DO THIS:
Reproduce the data verbatim, from the line containing "This screenshot has height=279, width=644." through the end of the data, both inclusive, and omit the pictures from your answer.

RECORDS:
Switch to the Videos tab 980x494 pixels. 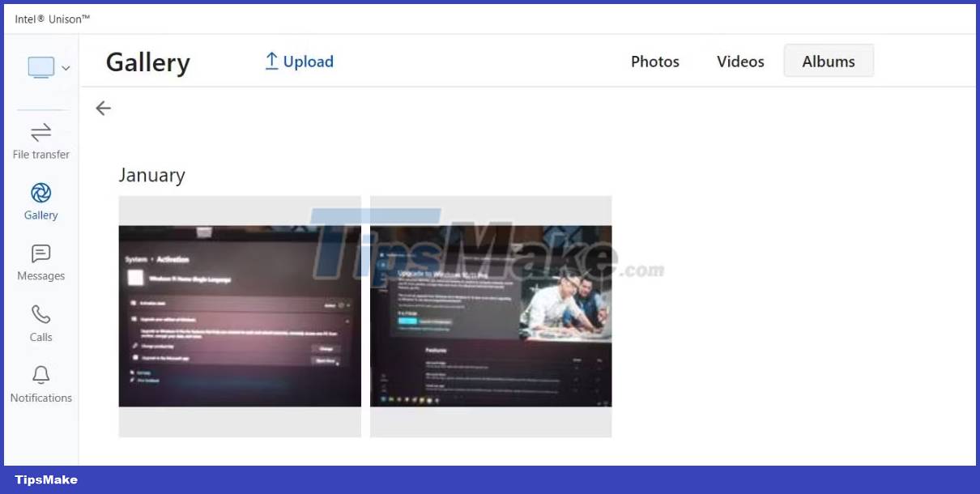click(739, 61)
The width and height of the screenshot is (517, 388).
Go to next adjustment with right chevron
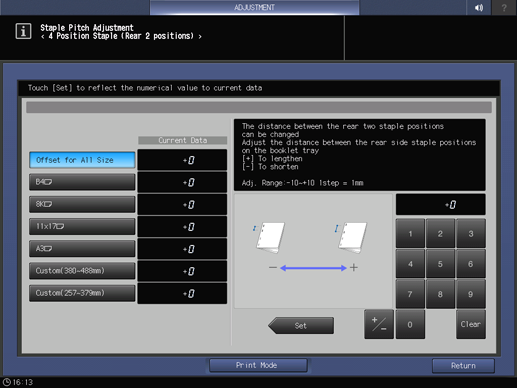(200, 36)
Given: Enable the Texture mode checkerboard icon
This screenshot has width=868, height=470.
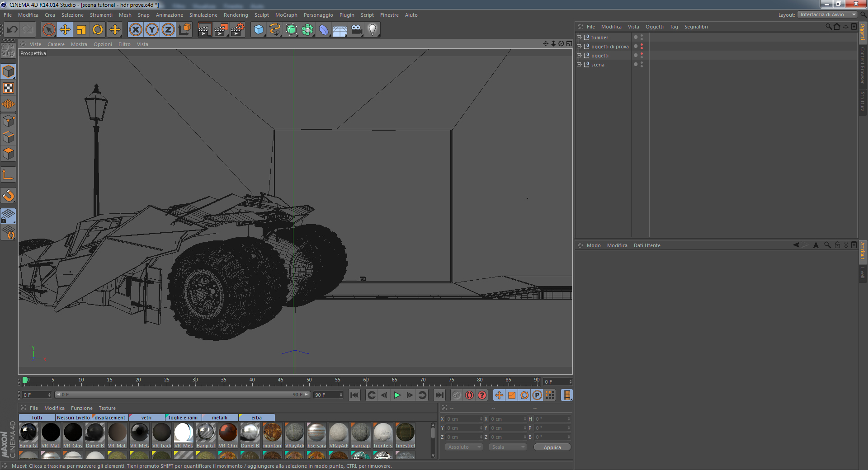Looking at the screenshot, I should 8,88.
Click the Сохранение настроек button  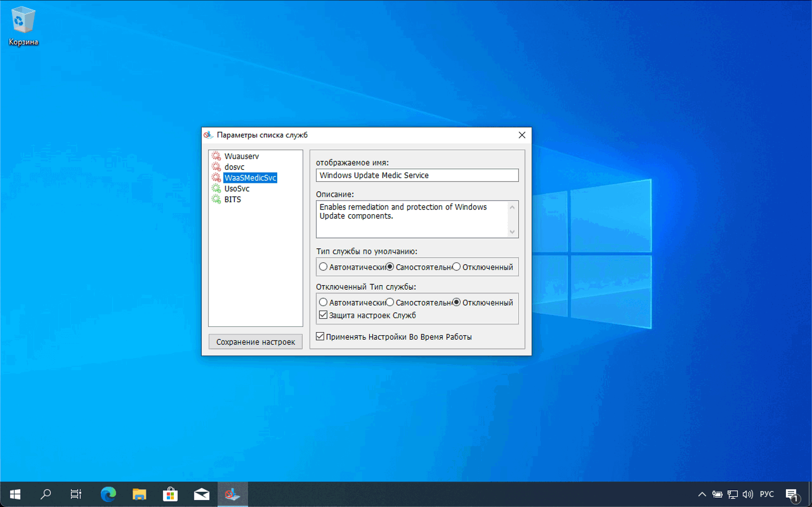point(256,342)
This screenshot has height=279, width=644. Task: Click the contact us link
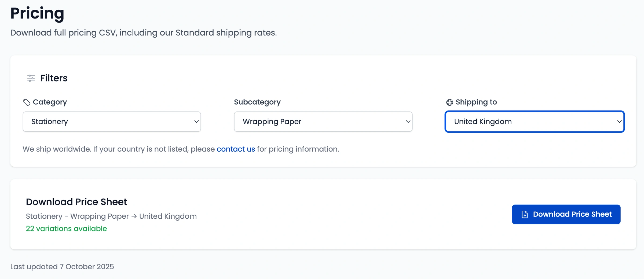click(236, 149)
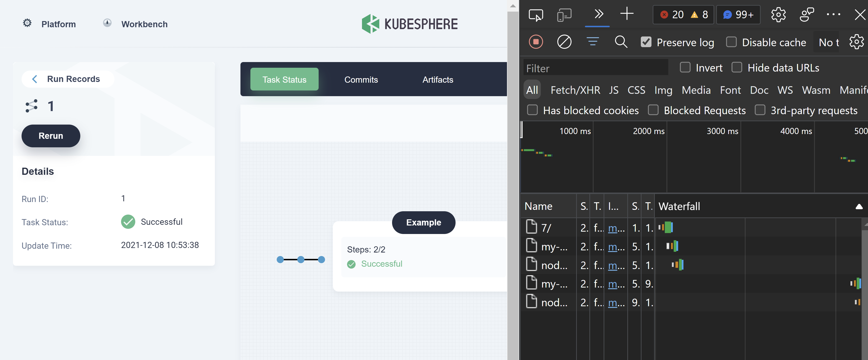The width and height of the screenshot is (868, 360).
Task: Go back via Run Records link
Action: pos(67,79)
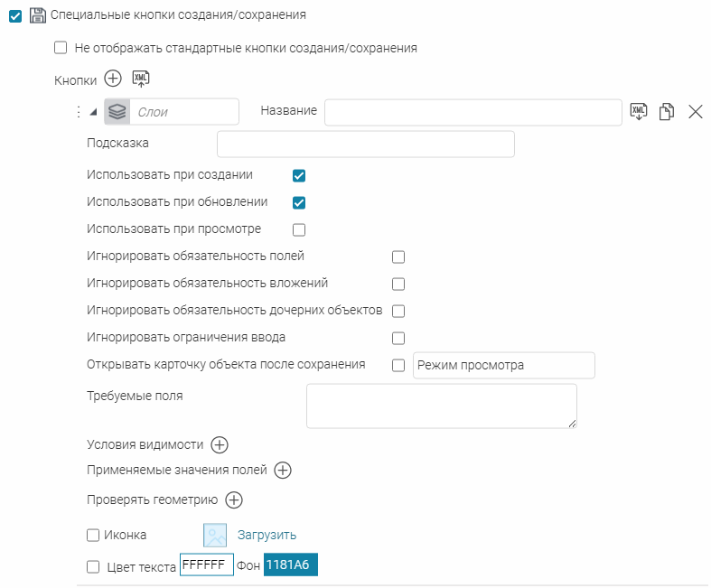Focus the Название text field
The width and height of the screenshot is (711, 588).
click(x=472, y=112)
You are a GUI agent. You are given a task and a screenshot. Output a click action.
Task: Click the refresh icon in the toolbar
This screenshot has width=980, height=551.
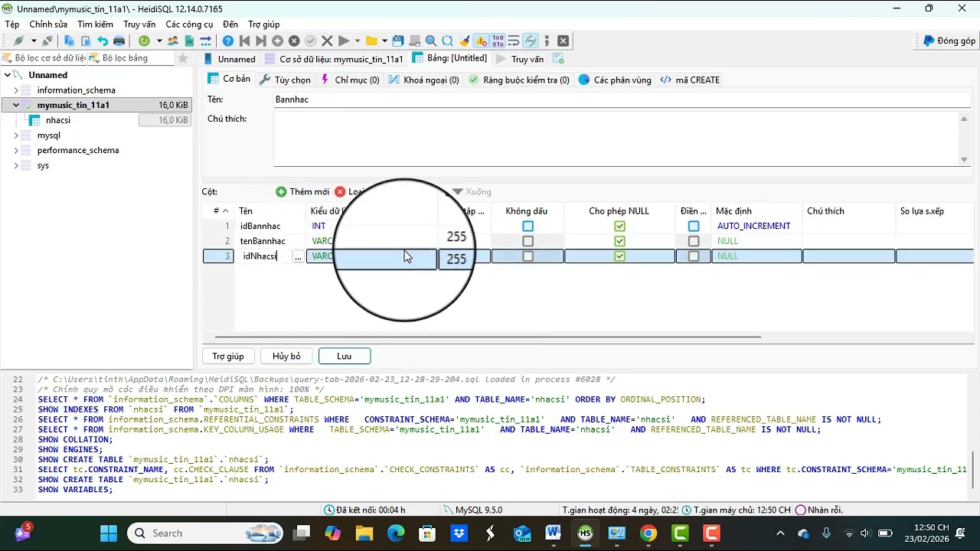[144, 41]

FINAL ANSWER:
This screenshot has height=279, width=644. Task: Click the contact us link
click(236, 149)
The width and height of the screenshot is (868, 360).
Task: Go back via Run Records link
Action: pos(67,79)
Focus the Название text field
The width and height of the screenshot is (711, 588).
click(x=472, y=112)
You are a GUI agent. You are given a task and a screenshot. Output a click action.
Task: Click the refresh icon in the toolbar
This screenshot has width=980, height=551.
[144, 41]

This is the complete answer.